I first read Stephen King’s “The Stand” more than a decade ago. A dear friend of mine recommended the book, claiming it is one of King’s best books, and I, being so naïve, fell right into the trap.
Don’t get me wrong. I will never say this book is not good, and it is definitely one of Stephen King’s best works, but you know what they say about his good books. You don’t really want to read them. King writes an average of two books a year, and has now written more than fifty, and luckily he did, because if he weren’t all occupied with writing, he would have probably killed us all. This author’s mind is so full of crazy and horrifying ideas, that you just have to wonder from time to time if there is something wrong with this guy.

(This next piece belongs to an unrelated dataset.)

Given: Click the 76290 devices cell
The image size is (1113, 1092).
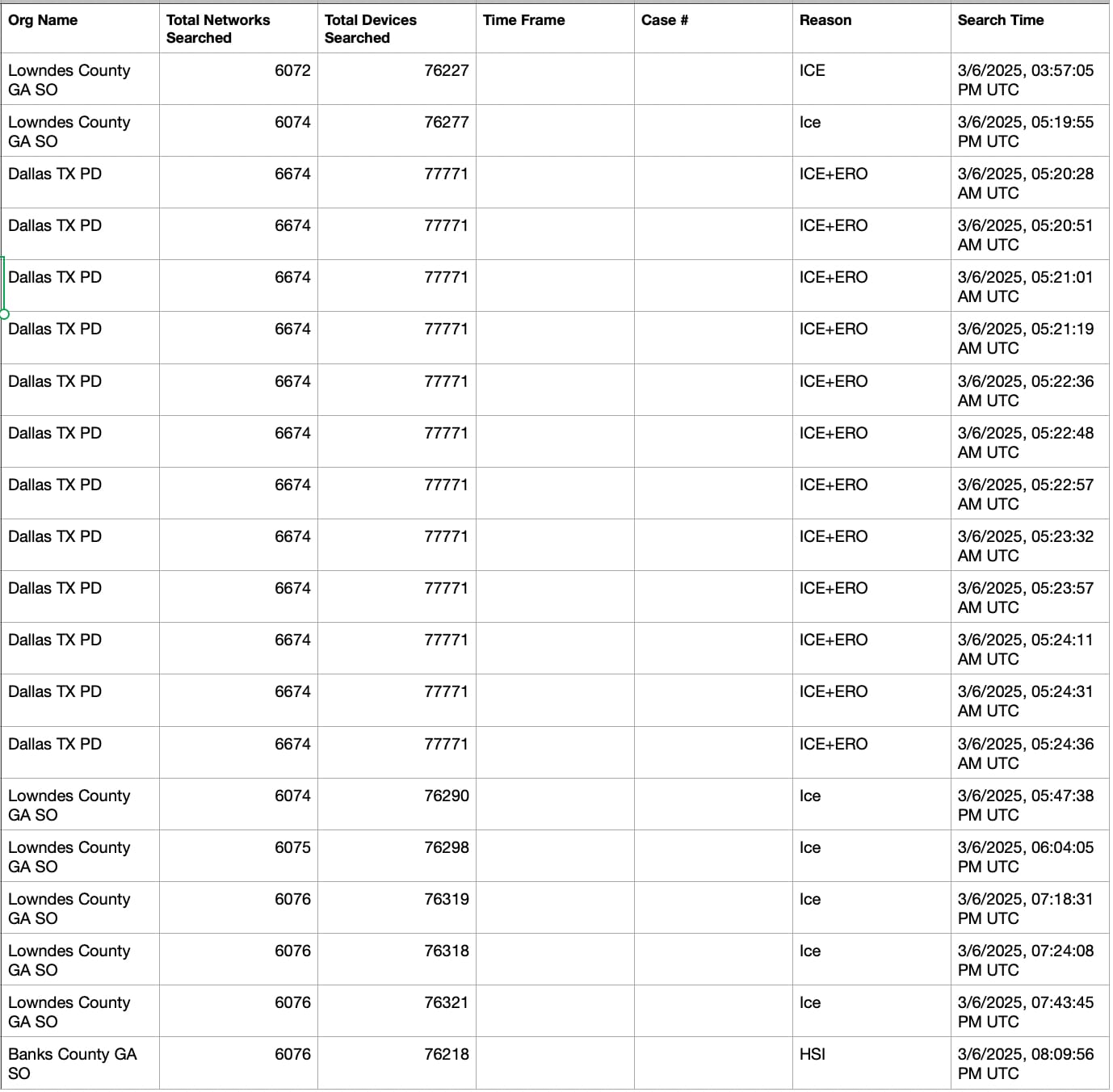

Take this book for instance – a simple malfunction causes the release of a deadly genetically engineered flu virus. The virus spreads around the world and eliminates over ninety percent of humanity. Fun Fun Fun. And this is just the first third of the book. The survivors, which for some reason did not catch the disease are slowly gathered around two main forces – good and evil – and now have to get ready for the inevitable war between the two sides.
This is probably one of Stephen King’s less frightening books, and it is most definitely not even close to It on the horror scale, but his descriptions can send shivers down your spine. Say what you will about this madman, he knows how to make the reader bite his nails and think twice before turning off the lights at night. Just imagine New York piled with rotting bodies. Go on, imagine it. Why should I suffer all alone?

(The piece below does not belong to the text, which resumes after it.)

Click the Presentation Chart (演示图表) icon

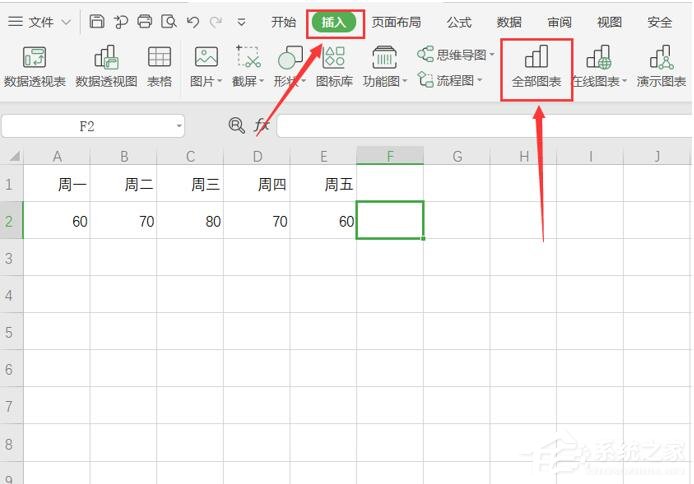click(x=661, y=67)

I truly have no idea why I read this book again. Maybe after I recently read King’s “11/22/63” I thought it wouldn’t be so horrific. And in some aspects, it isn’t. But between you and me, who am I kidding? It is.
A horrifying, excellent and unbearable book. Highly recommended for horror lovers and for any of you who don’t like sleeping at night.
Five beakers filled with germs
The Stand / By Stephen King / Doubleday
Whatever you do, don’t even try to read this book in the midst of a flu epidemic.